SELECTED PASSAGE:
Senator Elizabeth Warren popularized the so-called "50/20/30 budget rule" (sometimes labeled "50-30-20") in her book, All Your Worth: The Ultimate Lifetime Money Plan. The basic rule is to divide up after-tax income and allocate it to spend: 50% on needs, 30% on wants, and socking away 20% to savings. Here, we briefly profile this easy-to-follow budgeting plan.

Key Takeaways

  • The 50-20-30 (or 50-30-20) budget rule is an intuitive and simple plan to help people reach their financial goals.
  • The rule states that you should spend up to 50% of your after-tax income on needs and obligations that you must-have or must-do.
  • The remaining half should be split up between 20% savings and debt repayment and 30% to everything else that you might want.
  • The rule is a template that is intended to help individuals manage their money and save for emergencies and retirement.
  • Americans have significantly high debt levels, totaling $14.3 trillion as of March 2020.

50%: Needs

Needs are those bills that you absolutely must pay and are the things necessary for survival. These include rent or mortgage payments, car payments, groceries, insurance, health care, minimum debt payment, and utilities. These are your "must-haves." The "needs" category does not include items that are extras, such as HBO, Netflix, Starbucks, and dining out.

Half of your after-tax income should be all that you need to cover your needs and obligations. If you are spending more than that on your needs, you will have to either cut down on wants or try to downsize your lifestyle, perhaps to a smaller home or more modest car. Maybe carpooling or taking public transportation to work is a solution, or cooking at home more often.

QUESTIONS TO ANSWER:
A. Answer these questions from the passage on the 50/20/30 budget rule.
(i) In which book did Elizabeth Warren popularize the rule?
(ii) What was the total of American debt as of March 2020?
(iii) Which extras does the passage say the "needs" category leaves out?
B. Decide whether each statement agrees with the passage on the 50/20/30 budget rule, and quote the words that settle it.
(i) The 30% share is set aside for savings.
(ii) A minimum debt payment counts as a need.
(iii) The rule divides income before taxes are taken out.
C. Reproduce everything in the passage on the 50/20/30 budget rule from "Needs are those" down to "home more often.".

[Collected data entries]

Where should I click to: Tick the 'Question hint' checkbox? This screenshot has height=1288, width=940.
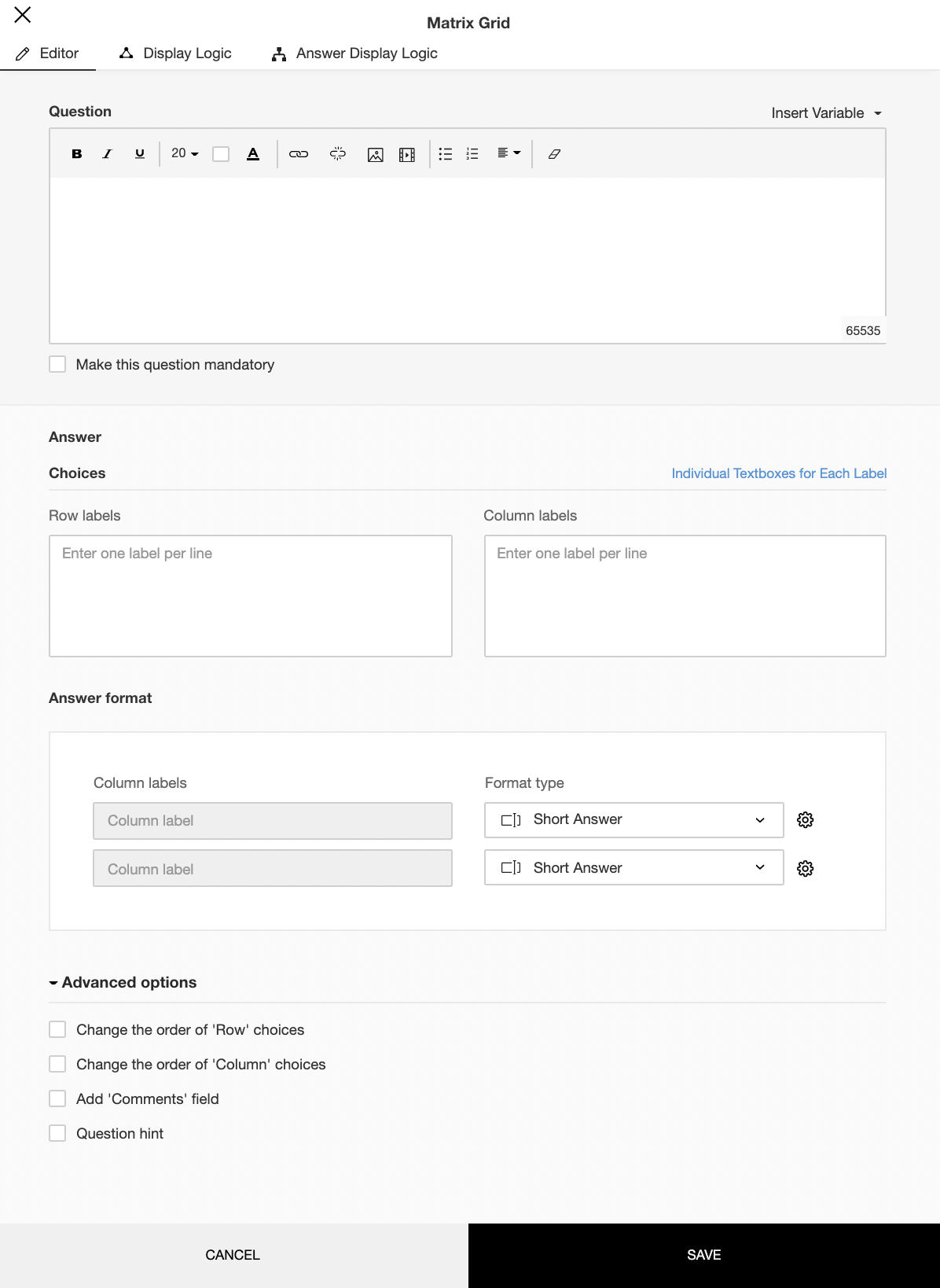[x=57, y=1133]
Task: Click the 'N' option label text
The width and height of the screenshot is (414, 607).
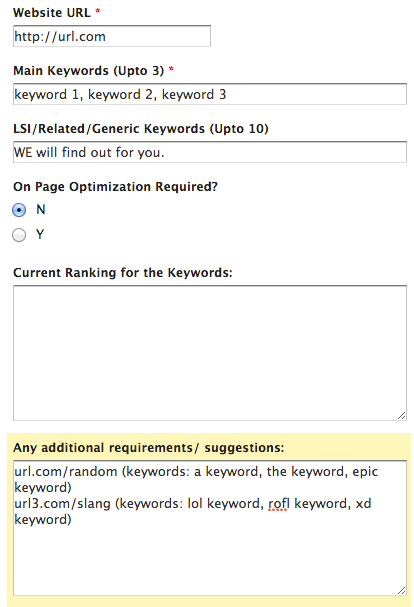Action: pyautogui.click(x=41, y=210)
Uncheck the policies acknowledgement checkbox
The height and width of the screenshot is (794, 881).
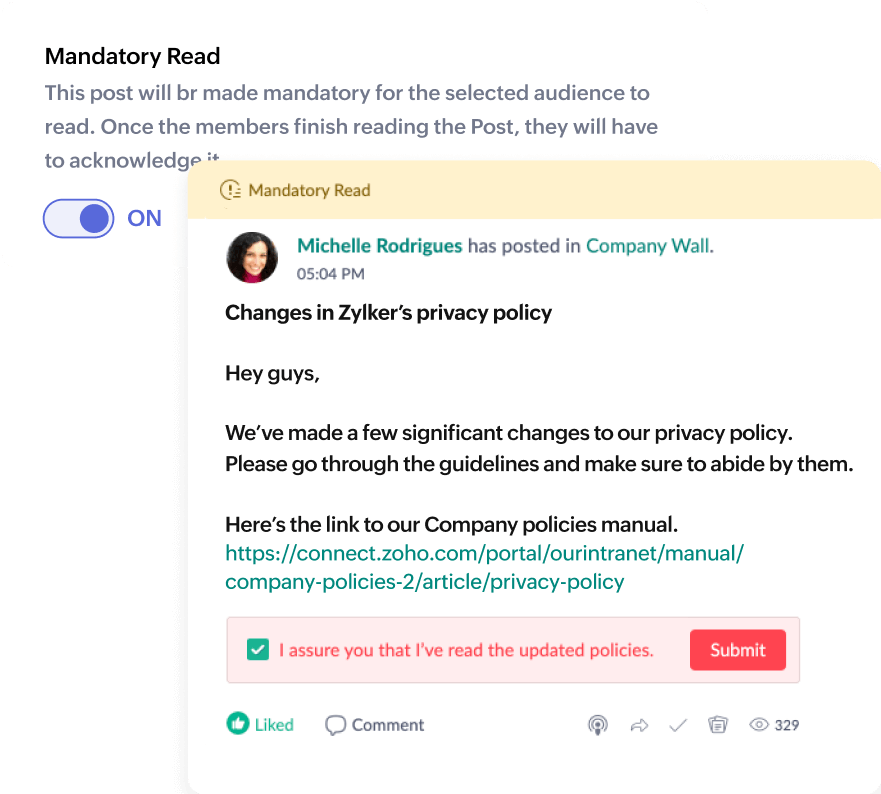pyautogui.click(x=258, y=650)
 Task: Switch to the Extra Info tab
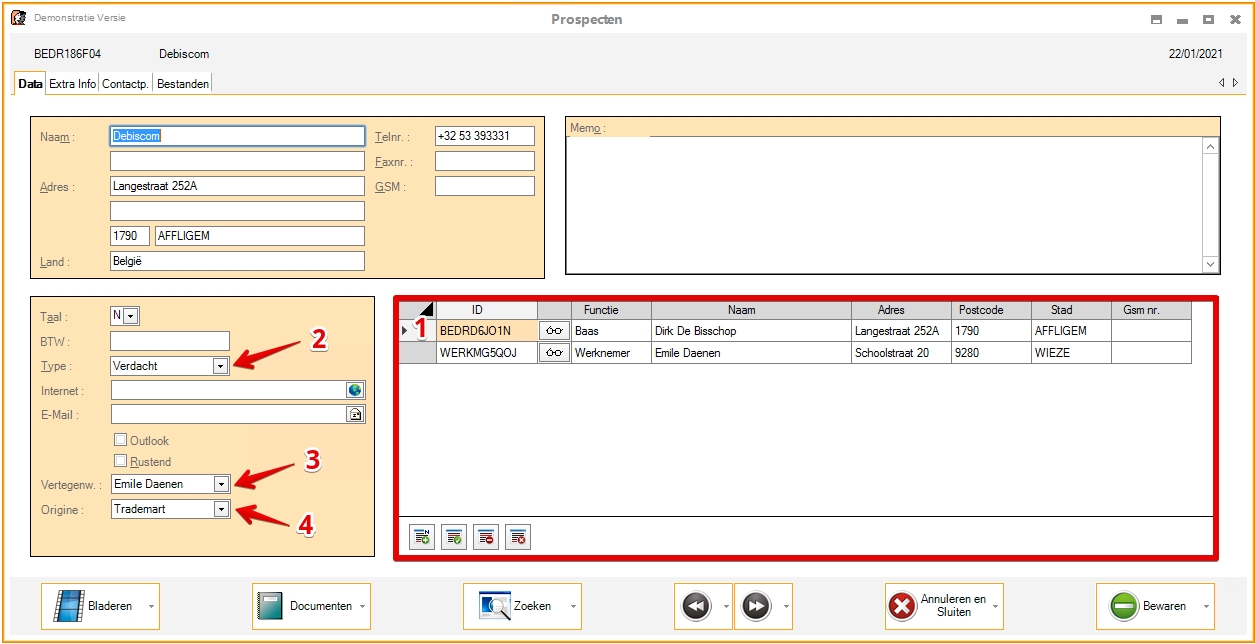73,84
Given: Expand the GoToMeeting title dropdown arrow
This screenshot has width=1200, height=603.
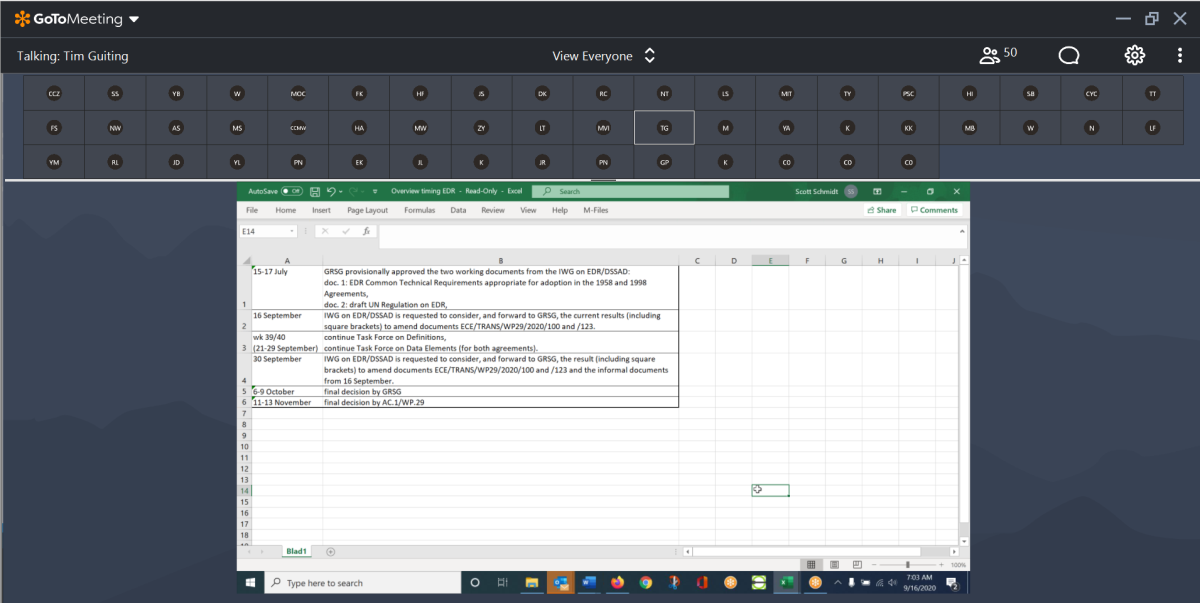Looking at the screenshot, I should click(134, 19).
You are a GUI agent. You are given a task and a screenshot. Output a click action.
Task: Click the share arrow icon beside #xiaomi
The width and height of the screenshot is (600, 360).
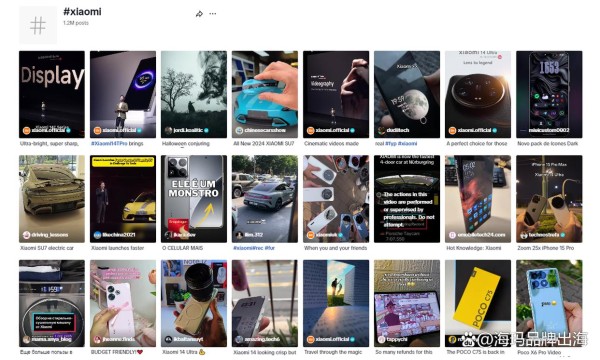pyautogui.click(x=199, y=14)
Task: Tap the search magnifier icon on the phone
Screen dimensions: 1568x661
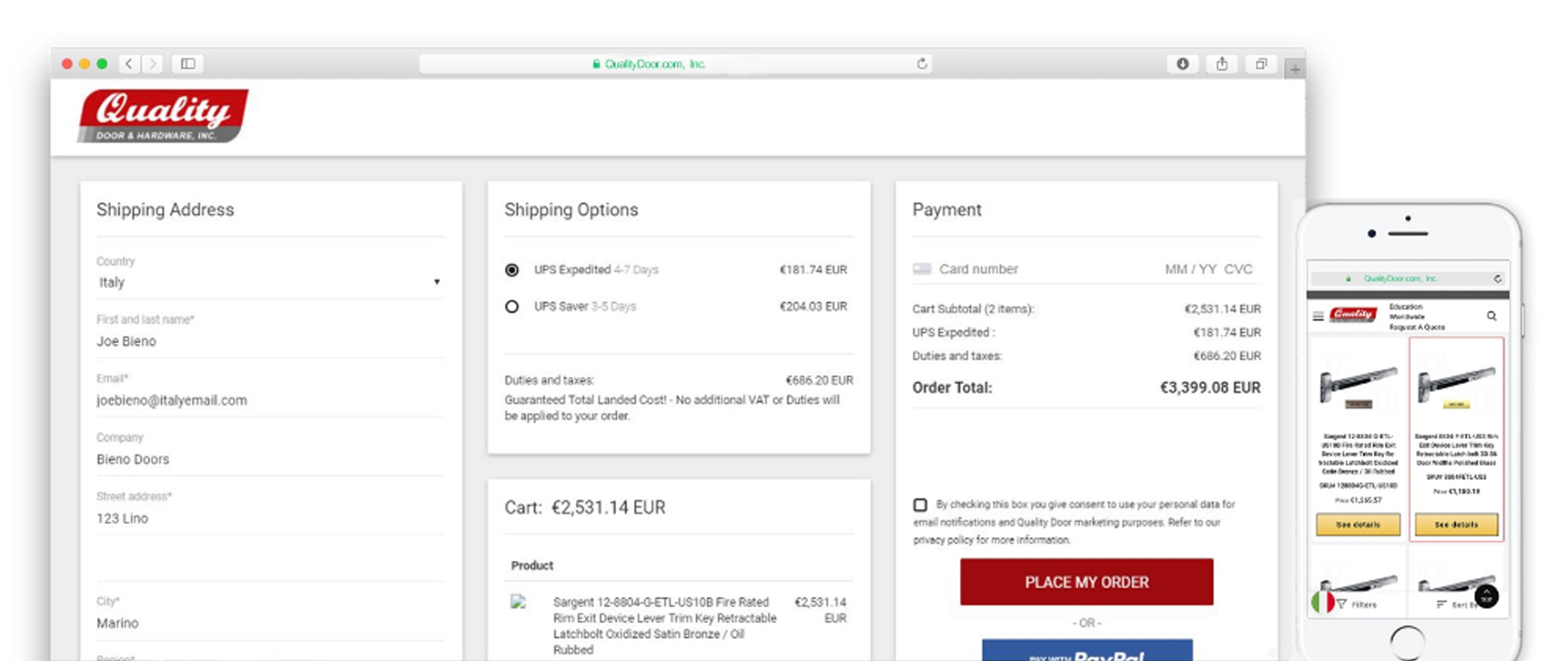Action: (1491, 316)
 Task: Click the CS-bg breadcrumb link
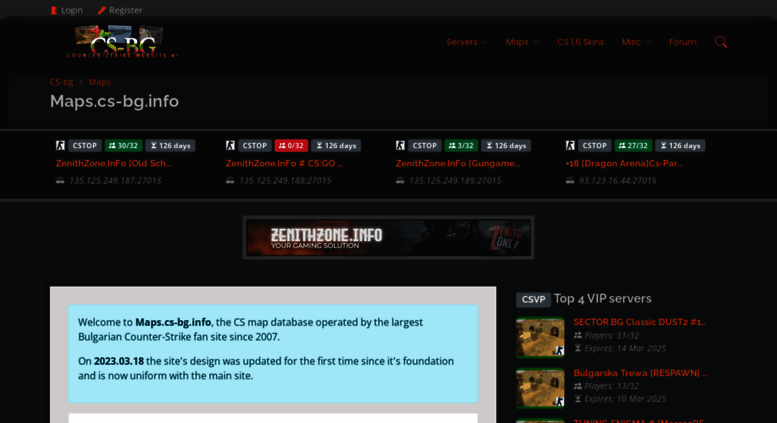pos(61,82)
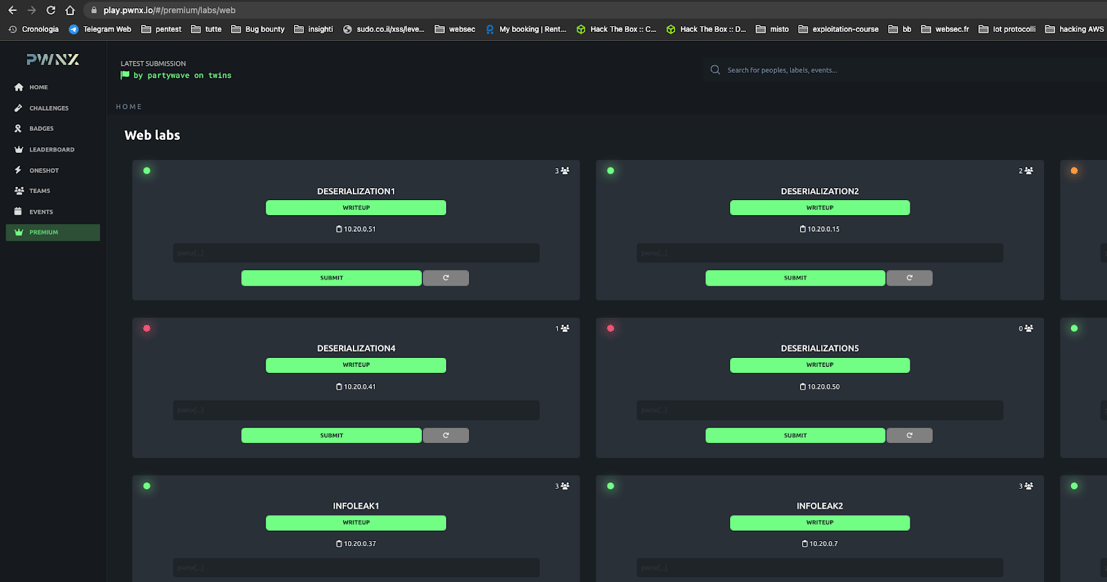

SOLUTION SET:
A.
(i) All Your Worth: The Ultimate Lifetime Money Plan
(ii) $14.3 trillion
(iii) HBO, Netflix, Starbucks, and dining out

B.
(i) No: "30% on wants, and socking away 20% to savings"
(ii) Yes: "These include rent or mortgage payments, car payments, groceries, insurance, health care, minimum debt payment, and utilities."
(iii) No: "The basic rule is to divide up after-tax income"

C.
Needs are those bills that you absolutely must pay and are the things necessary for survival. These include rent or mortgage payments, car payments, groceries, insurance, health care, minimum debt payment, and utilities. These are your "must-haves." The "needs" category does not include items that are extras, such as HBO, Netflix, Starbucks, and dining out.

Half of your after-tax income should be all that you need to cover your needs and obligations. If you are spending more than that on your needs, you will have to either cut down on wants or try to downsize your lifestyle, perhaps to a smaller home or more modest car. Maybe carpooling or taking public transportation to work is a solution, or cooking at home more often.